Render the listing from its start through the line containing "click(313, 596)" as a Markdown table with the columns Row and Line, skipping blank lines. Leave the pictures out of the table.

◆ Entries supplied:
•••

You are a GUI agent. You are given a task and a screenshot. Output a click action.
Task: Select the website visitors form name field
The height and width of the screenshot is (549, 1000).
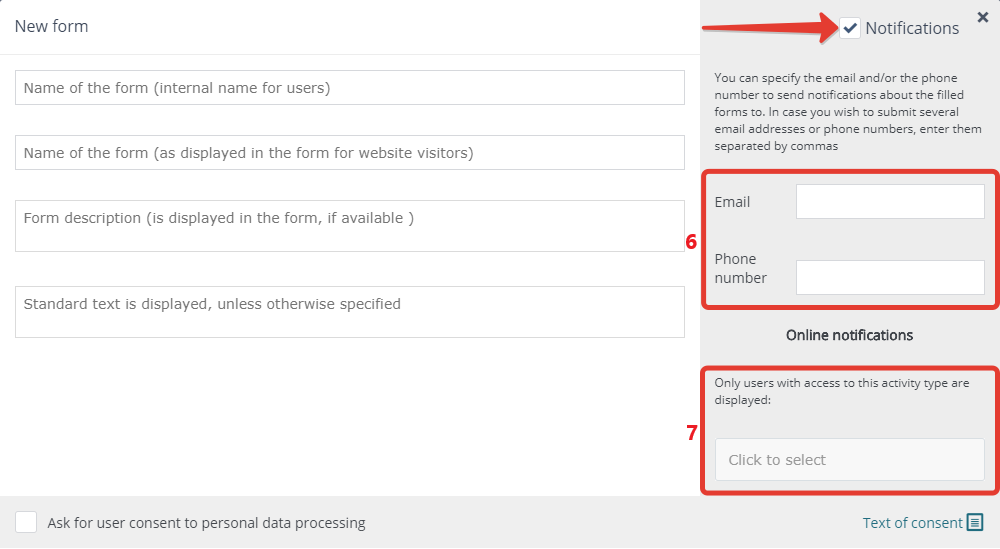(349, 153)
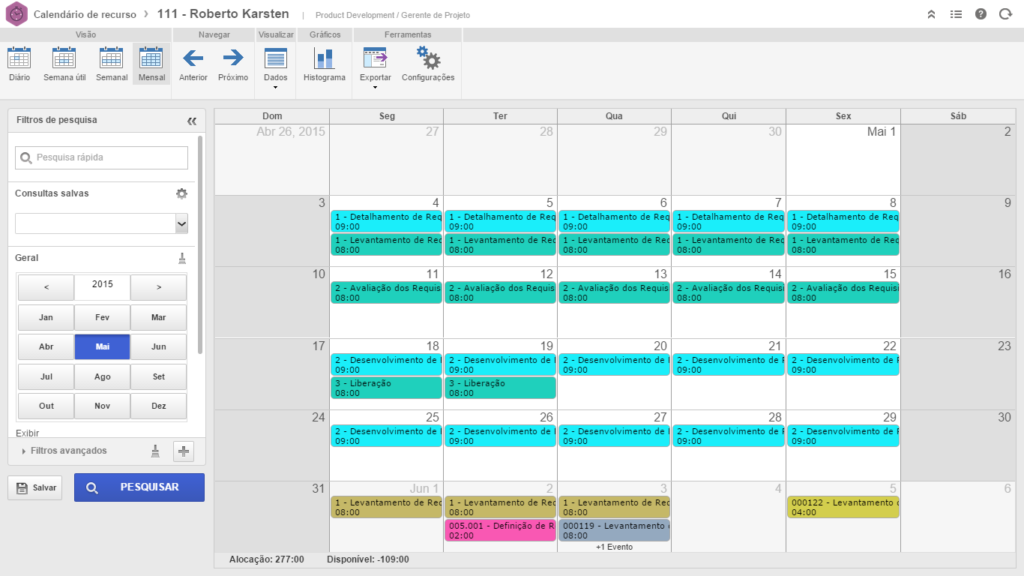This screenshot has width=1024, height=576.
Task: Toggle the Mensal view button
Action: point(152,64)
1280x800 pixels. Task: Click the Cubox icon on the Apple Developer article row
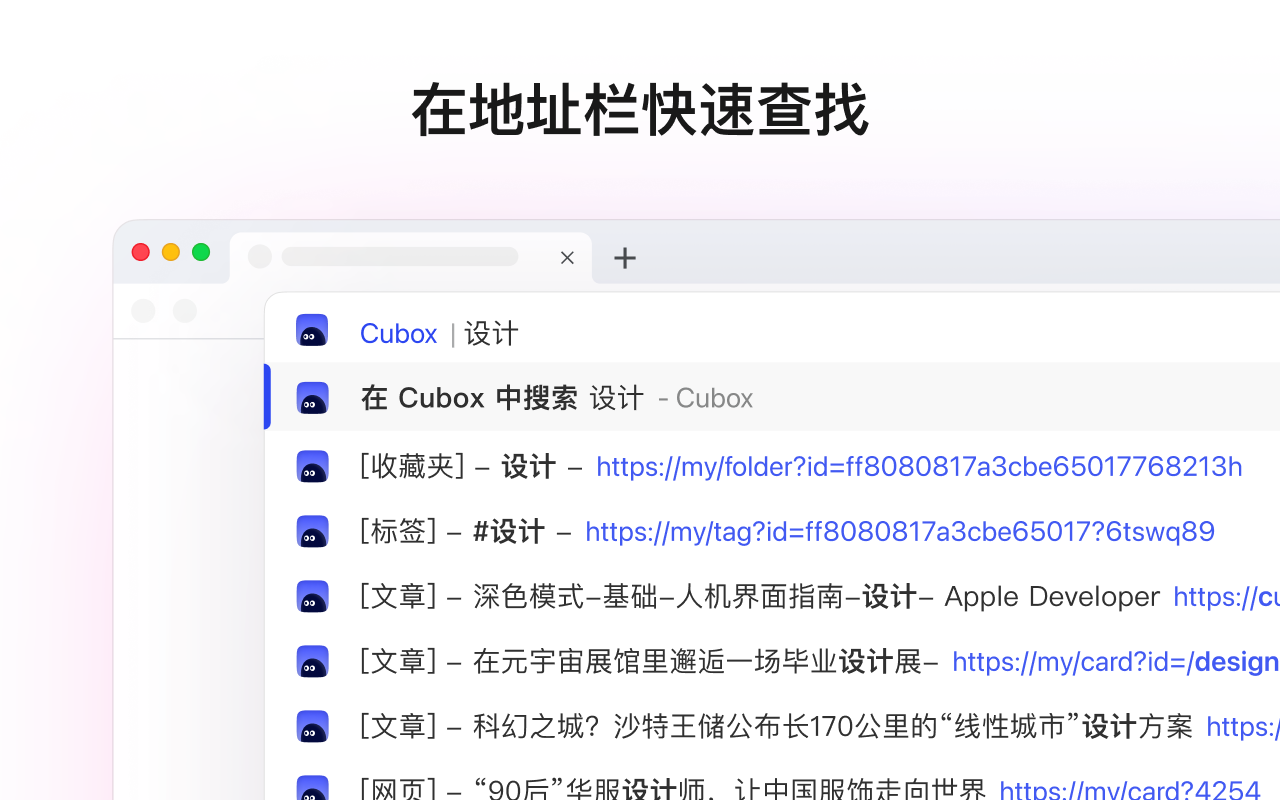click(313, 596)
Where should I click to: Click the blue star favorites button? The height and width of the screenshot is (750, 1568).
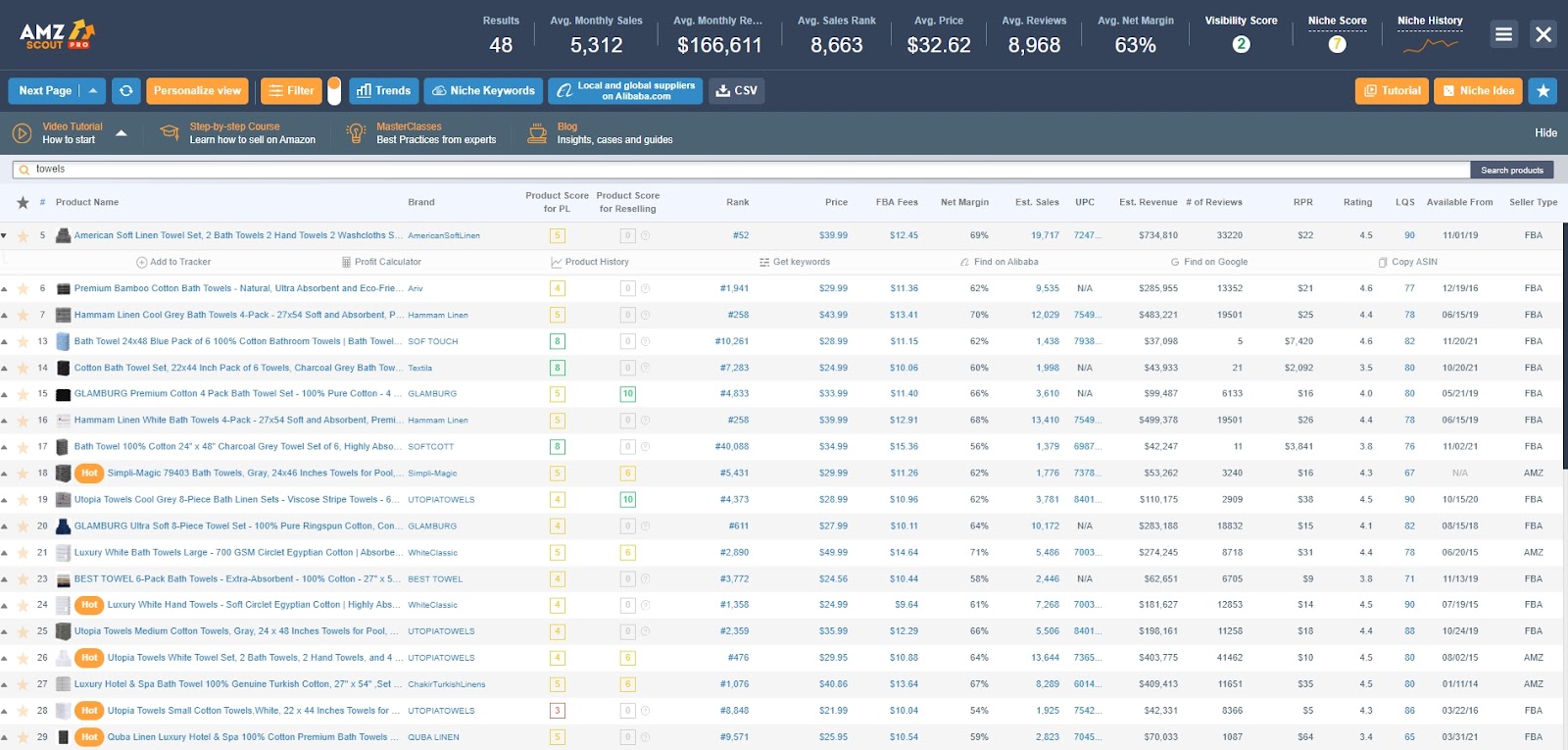[1543, 91]
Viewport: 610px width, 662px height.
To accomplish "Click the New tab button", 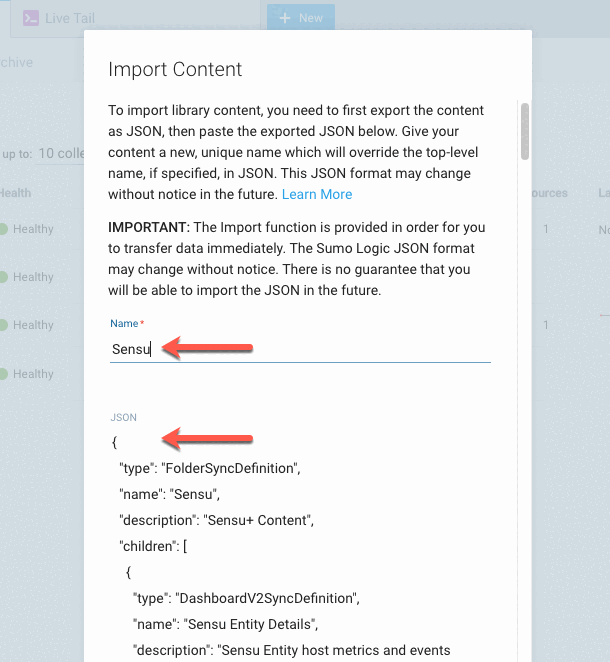I will (x=301, y=18).
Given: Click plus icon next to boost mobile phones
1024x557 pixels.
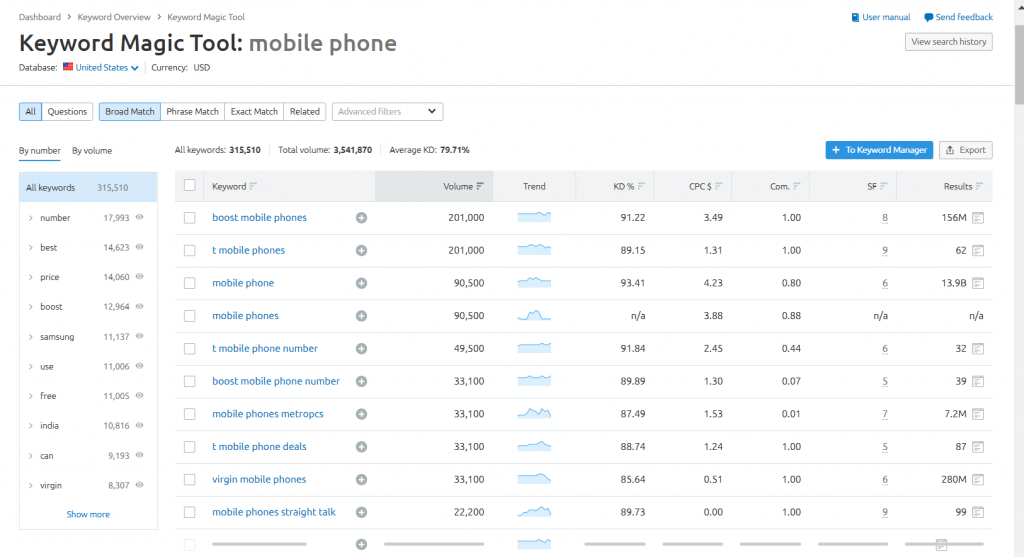Looking at the screenshot, I should pyautogui.click(x=361, y=218).
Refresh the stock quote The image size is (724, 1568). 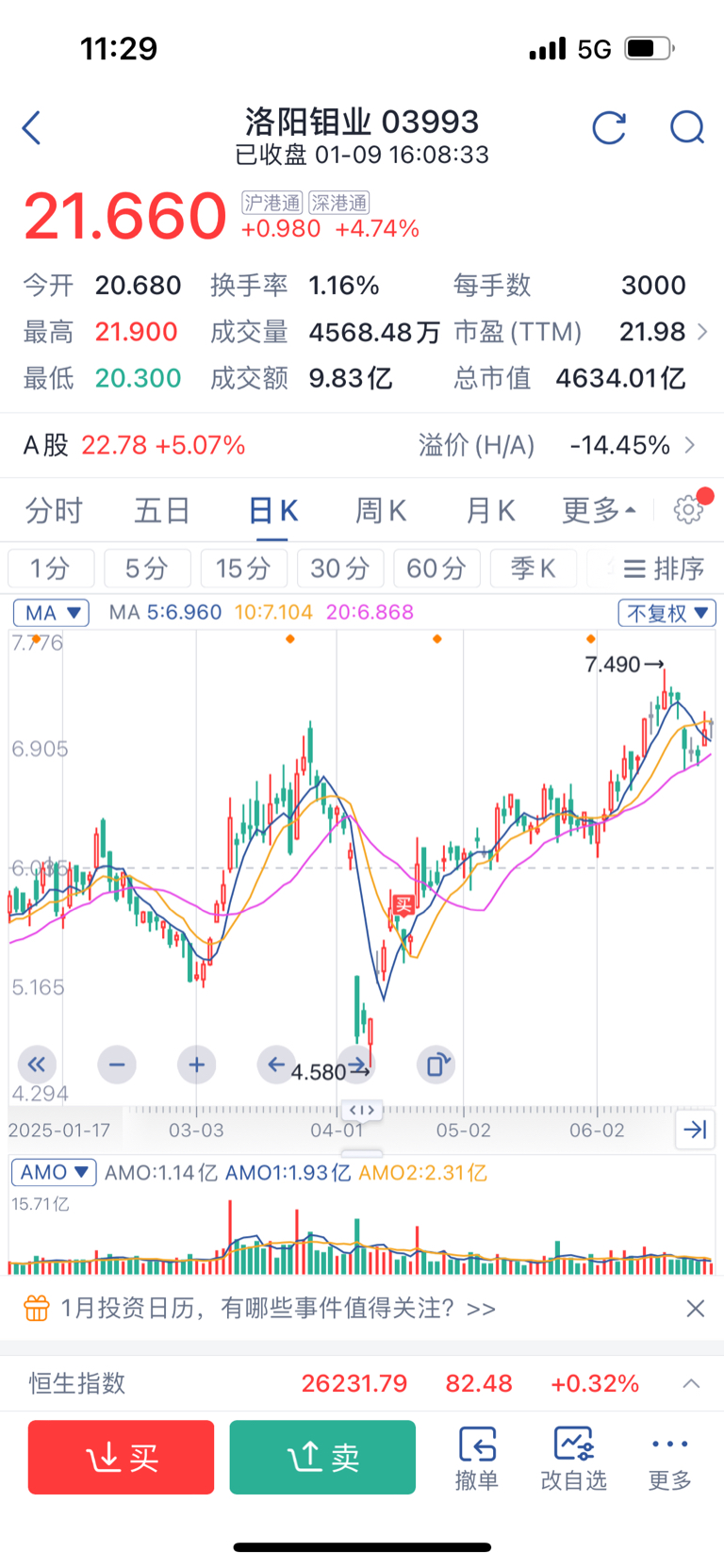point(609,128)
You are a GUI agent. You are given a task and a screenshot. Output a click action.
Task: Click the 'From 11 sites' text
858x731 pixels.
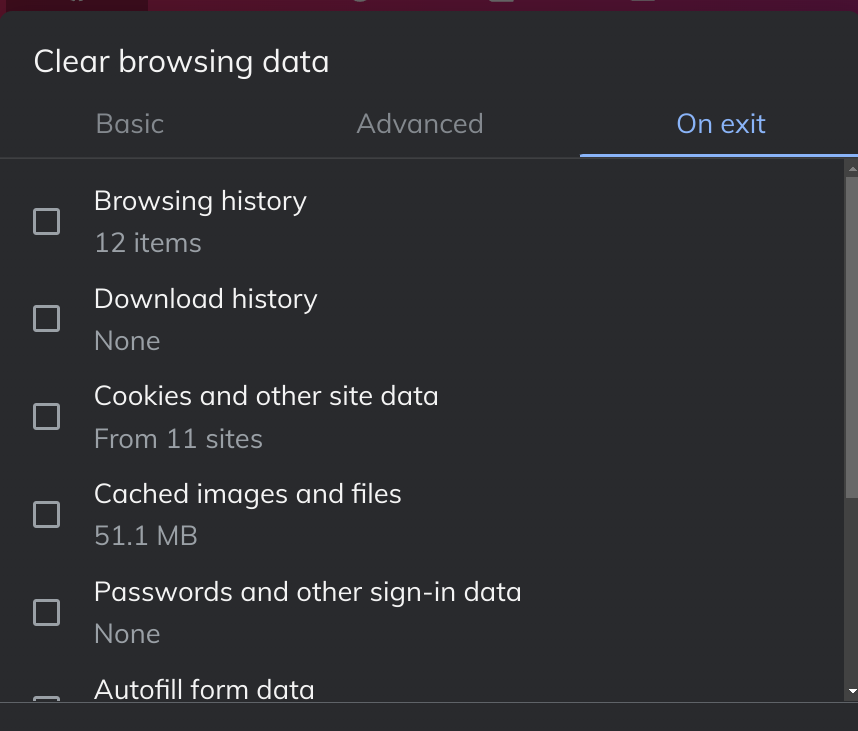coord(178,438)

•••

◆ Reply to the task:
| Row | Line |
|---|---|
| 1 | You are a GUI agent. You are given a task and a screenshot. Output a click action. |
| 2 | Task: Select the website visitors form name field |
| 3 | The height and width of the screenshot is (549, 1000). |
| 4 | (349, 153) |
| 5 | This screenshot has width=1024, height=576. |
| 6 | Task: Toggle the Mensal view button |
| 7 | Action: point(152,64) |
| 8 | 1280x800 pixels. Task: Click the Cubox icon on the Apple Developer article row |
| 9 | click(313, 596) |